Entries on finding words and elements:
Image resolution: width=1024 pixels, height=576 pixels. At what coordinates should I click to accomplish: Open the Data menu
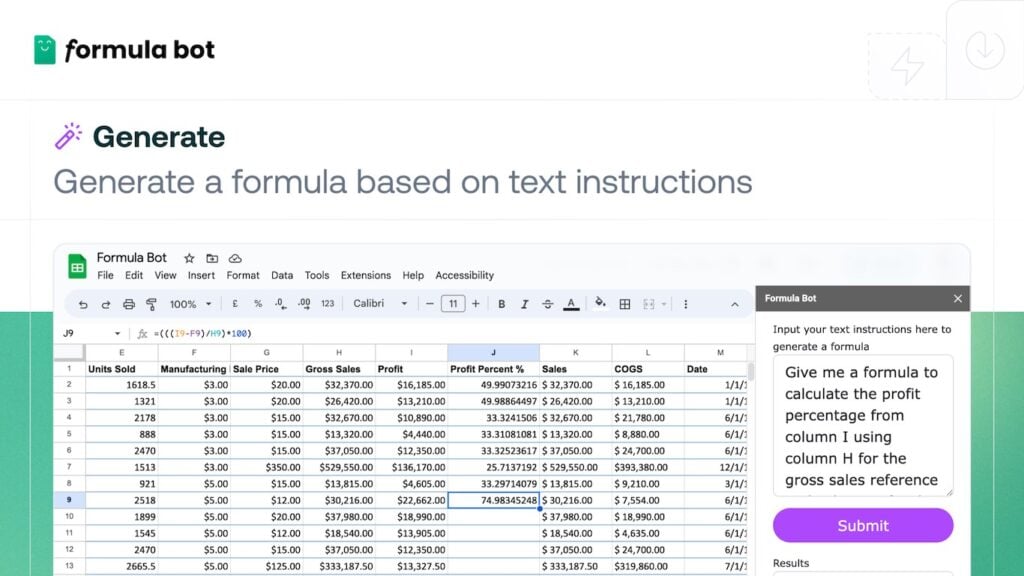(282, 275)
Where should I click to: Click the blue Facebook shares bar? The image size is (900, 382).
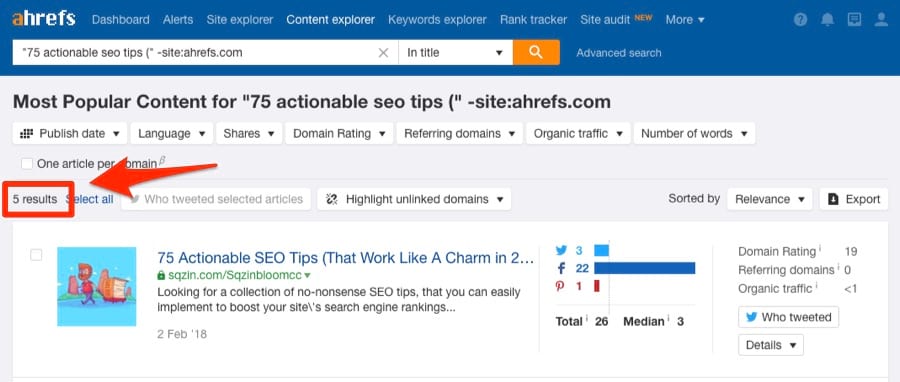click(x=645, y=268)
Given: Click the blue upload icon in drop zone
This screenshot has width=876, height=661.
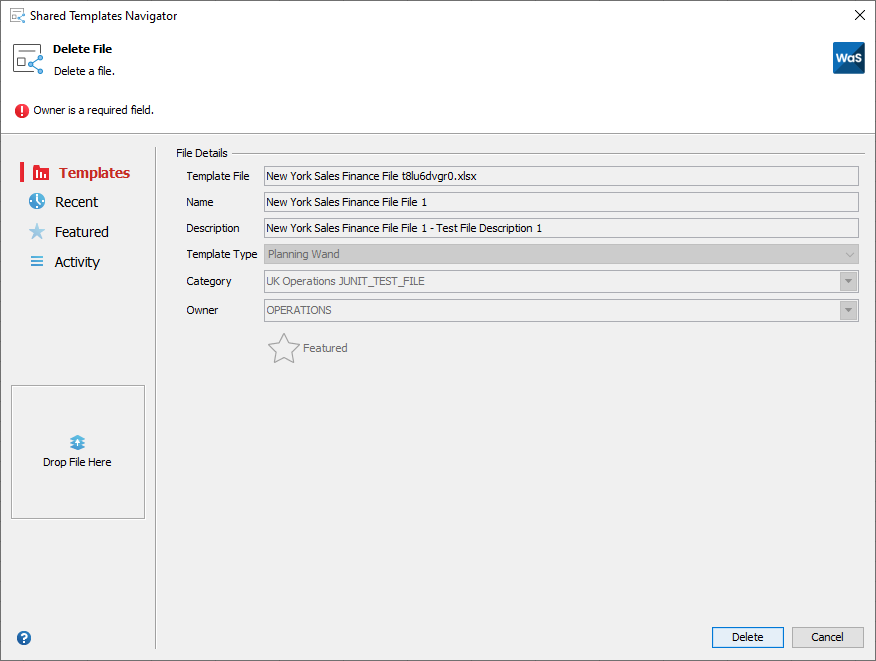Looking at the screenshot, I should click(78, 441).
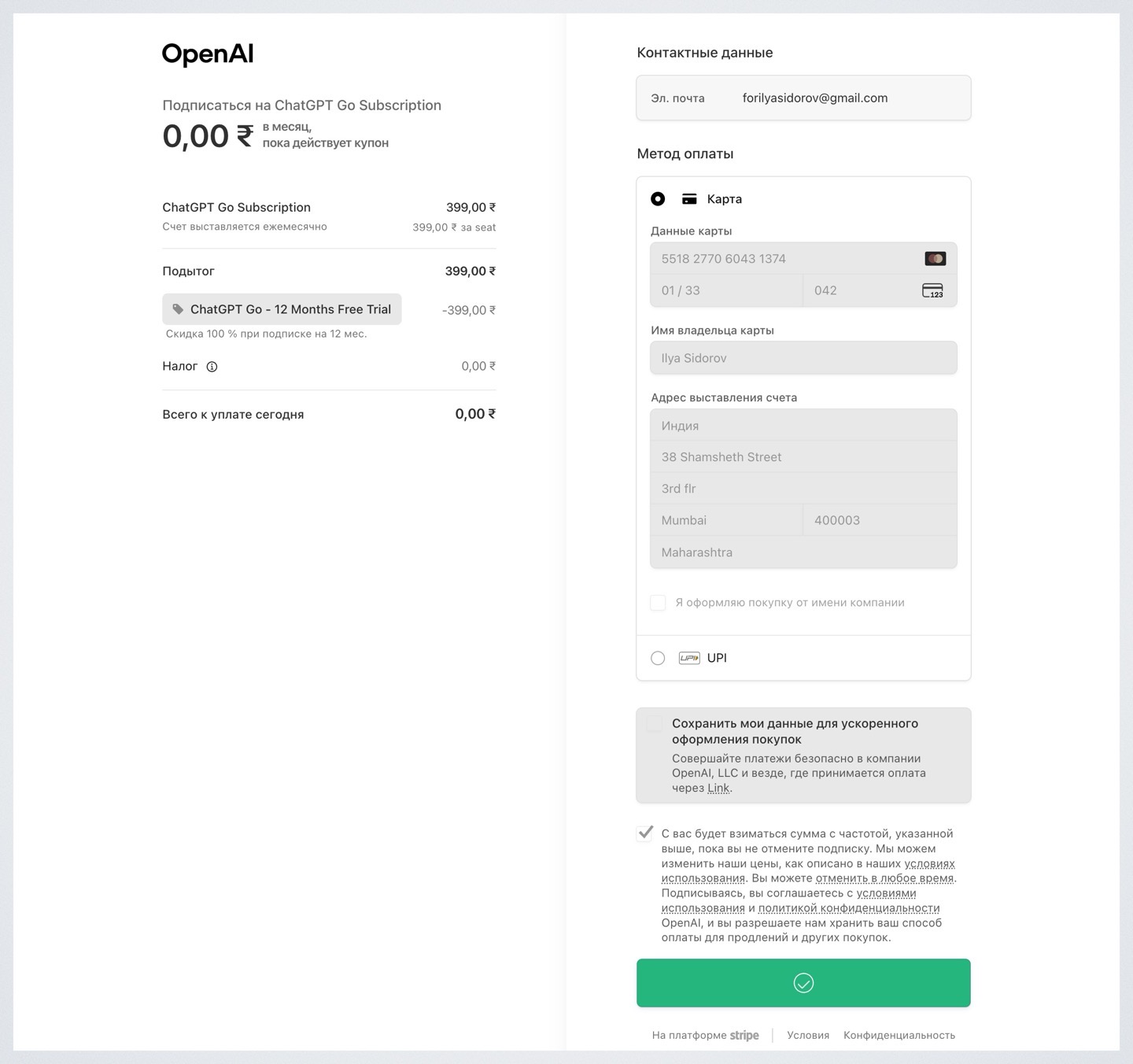Screen dimensions: 1133x1064
Task: Click the OpenAI logo
Action: coord(208,54)
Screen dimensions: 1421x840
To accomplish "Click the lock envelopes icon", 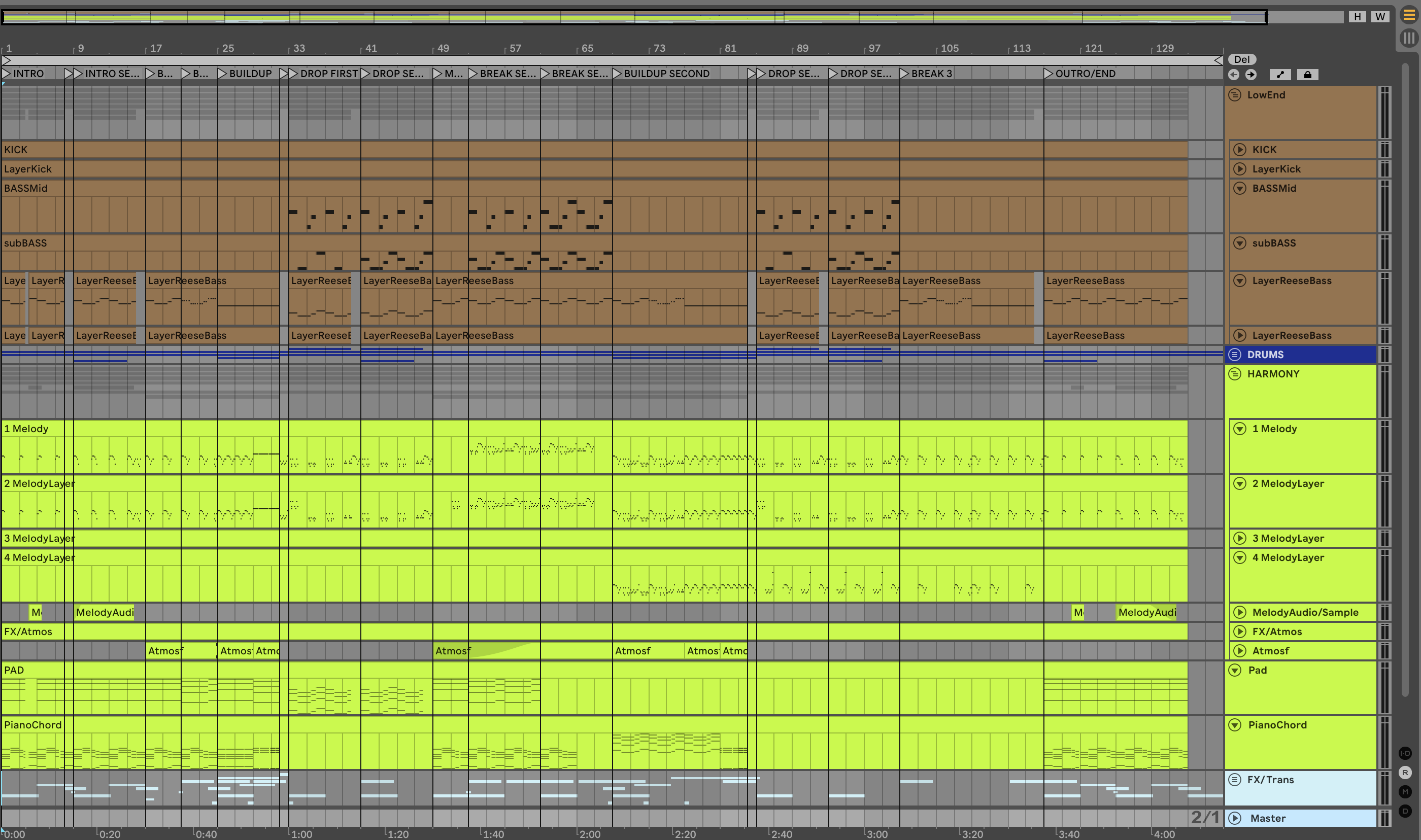I will tap(1307, 75).
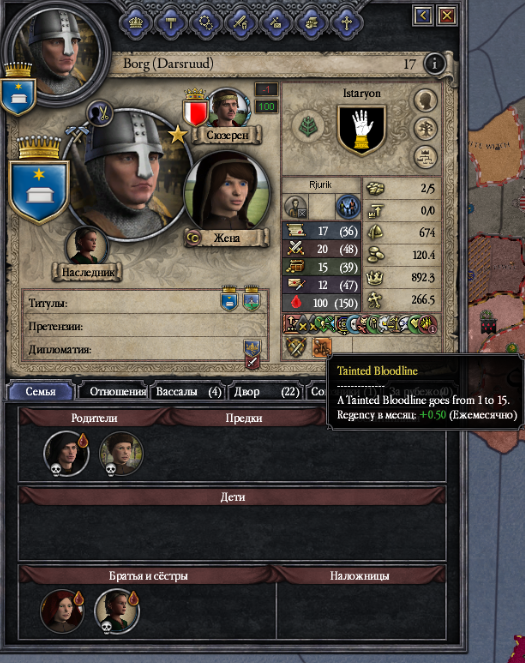Image resolution: width=525 pixels, height=663 pixels.
Task: Click the plot scissors icon above portrait
Action: pyautogui.click(x=100, y=113)
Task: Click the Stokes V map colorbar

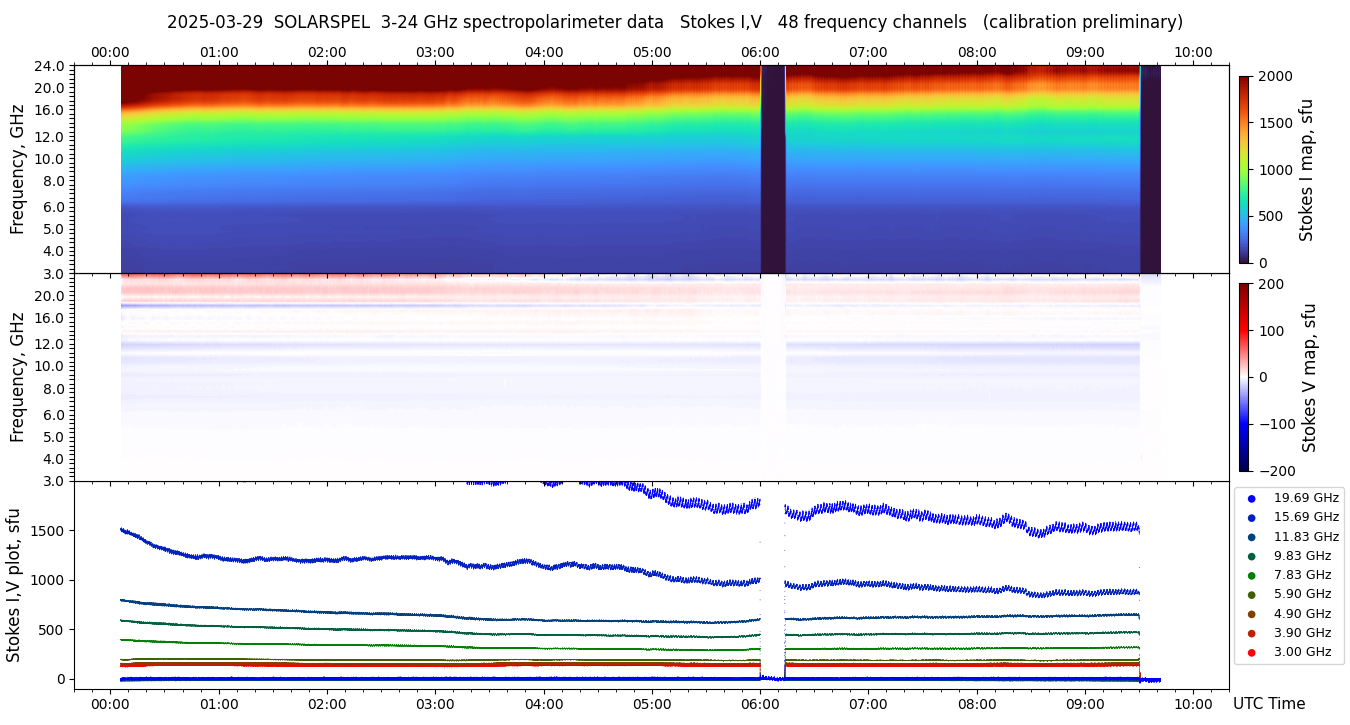Action: coord(1244,377)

PROBLEM STATEMENT:
Rewrite the lines from the first one up to and including the line with "Action: coord(208,54)", changing "blue" to "green" and leaving everything else the same. Leave the pictures out.

RESPONSE TO THIS EXERCISE:
Image resolution: width=1024 pixels, height=576 pixels. At what coordinates should I click to accomplish: Open the Data menu
(282, 275)
Where should I click to: Click the green Facebook shares bar? The image size is (900, 382).
click(x=645, y=268)
Given: Click the green upload icon in drop zone
This screenshot has width=876, height=661.
Looking at the screenshot, I should click(78, 441).
Screen dimensions: 1133x1064
Task: Click the OpenAI logo
Action: coord(208,54)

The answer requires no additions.